By Eyk Henning 

FRANKFURT-- Deutsche Bank AG said Sunday its first-quarter net profit fell to EUR559 million ($607.8 million) from EUR1.1 billion a year earlier as hefty litigation costs outweighed near record revenue.

The German lender's revenue rose 24% to EUR10.4 billion on strong performances from its investment-banking and asset- and wealth-management operations. Analysts on average expected net profit of around EUR770 million and revenue of about EUR8.9 billion.

The consensus estimates were compiled before a Deutsche Bank statement on Wednesday said the lender would set aside EUR1.5 billion in additional litigation reserves in the first quarter. A bulk of that sum was to cover a $2.5 billion charge for a settlement with U.S. and U.K. regulators disclosed Thursday resolving allegations that Deutsche Bank rigged an interbank interest rate benchmark, known as Libor.

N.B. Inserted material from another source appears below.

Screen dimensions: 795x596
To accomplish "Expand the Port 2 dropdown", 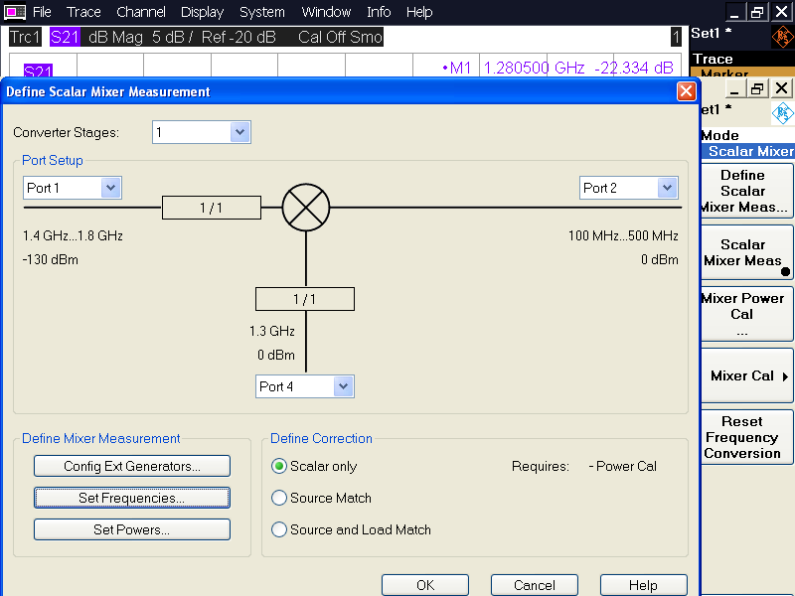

The bank late Friday gave a preview of its long-awaited new strategy, confirming earlier reports that it would dispose of its retail unit Postbank by floating a majority stake on the stock market or selling it to a rival. Co-chief executives Anshu Jain and Jürgen Fitschen, as well as strategy chief Stefan Krause, will present details of Deutsche Bank's overhaul Monday morning.